Ana não foi ao apartamento pra arrumar, mas pra pensar. Deitou-se na cama, encarou o novo teto que lhe acolheria pelos próximos anos, fixou o olhar em um defeito na recente pintura e permitiu à mente de levá-la onde quisesse. “Vamos, o que você está tentando me dizer?” e fechou os olhos.
_ Prazer em conhecer, meu ônibus está saindo! _ gritou no meio da multidão com tom indiferente.
_ Prazer. Vai lá. _ Eu disse sorrindo, igualmente indiferente, voltando a sentar no chão e olhando de baixo pra cima para ele.
_ Você vai me deixar ir assim?
_ Não estou te ouvindo, a música ‘tá alta! _ eu disse gritando do chão e Davi agachou _ Você vai me deixar ir assim? _ e completou me olhando o mais sério que podia por alguns segundos _ Eu… posso te… beijar?
Eu estava torcendo pra isso acontecer o dia inteiro, desde que ele apareceu com o amigo, de skate, fazendo nada senão distribuindo adesivo de Rádio. Sim, é o primeiro beijo mais tosco da história dos primeiros beijos, mas a gente tinha só 15 e 17 anos, era pra ser tosco. É obrigatório ter vivido esses momentos toscos.

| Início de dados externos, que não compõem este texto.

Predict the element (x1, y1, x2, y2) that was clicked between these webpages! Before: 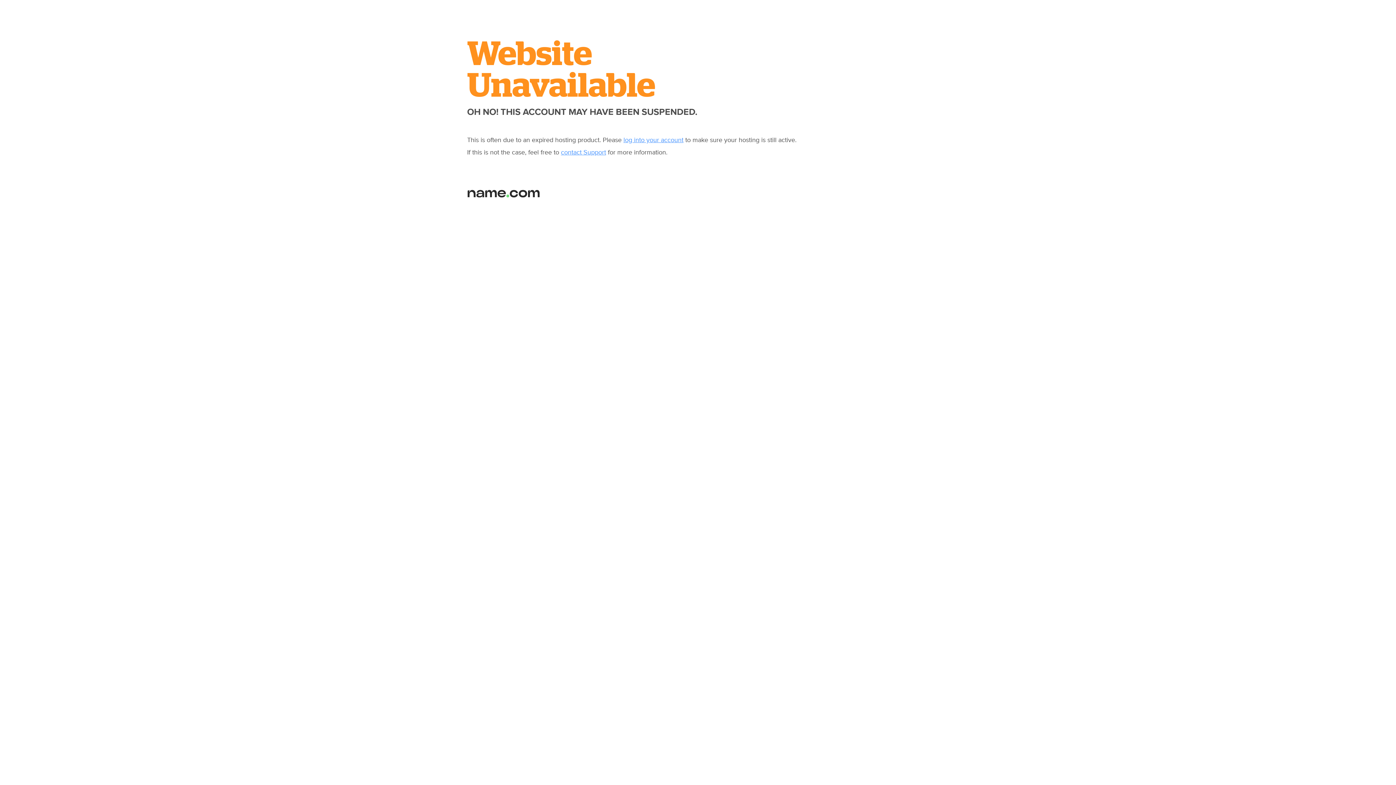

_ Pode _ eu disse com vergonha, mas sem desviar os olhos; eu não conseguia desviar os olhos dos dele. Durou pouco e foi um único beijo, tímido. Tão tímido que não me lembro.

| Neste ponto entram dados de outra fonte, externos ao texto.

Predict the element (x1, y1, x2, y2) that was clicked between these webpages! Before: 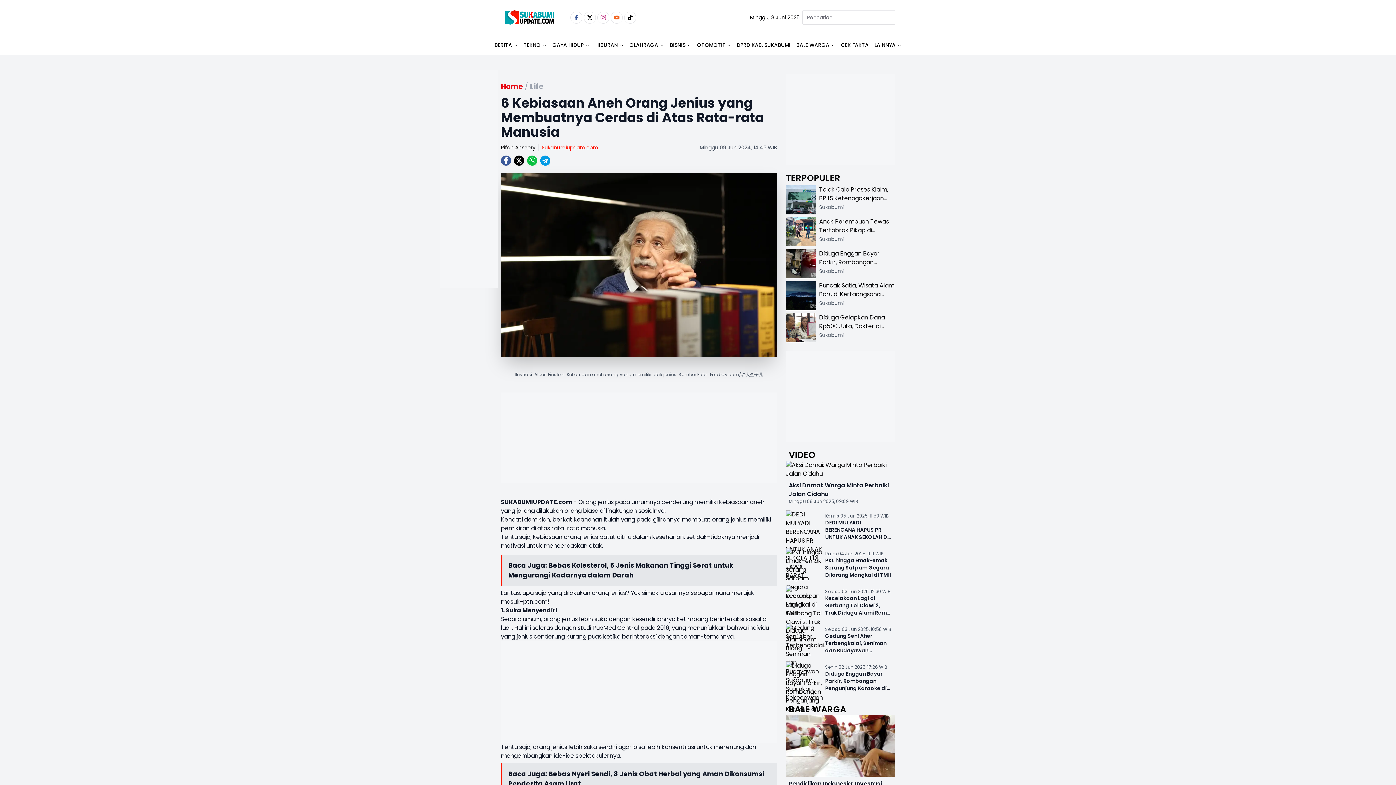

_ Você deu seu telefone pro meu amigo _ ele falou se afastando _ eu vou te ligar!
_ Espera! Não dei o telefone certo.
_ Mas que sonsa…
_ Queria que eu tivesse dado o telefone certo pra ele?
_ Não. _ ele disse sorrindo.
Pulamos dali para a casa dos meus pais, quatro meses depois.
_ Por que você não para de chorar? _ implorou tentando me forçar a levantar o rosto.
_ Não é nada, é coisa minha, não tem nada a ver com você _ eu solucei me escondendo no casaco verde-escuro dele.
_ Não importa o que seja, você pode dizer. _ mentiu.
_ Eu não tenho nada pra dizer. _ eu também menti, olhando bem nos olhos dele e depois abaixei o rosto novamente _ só que você é muito bom pra mim.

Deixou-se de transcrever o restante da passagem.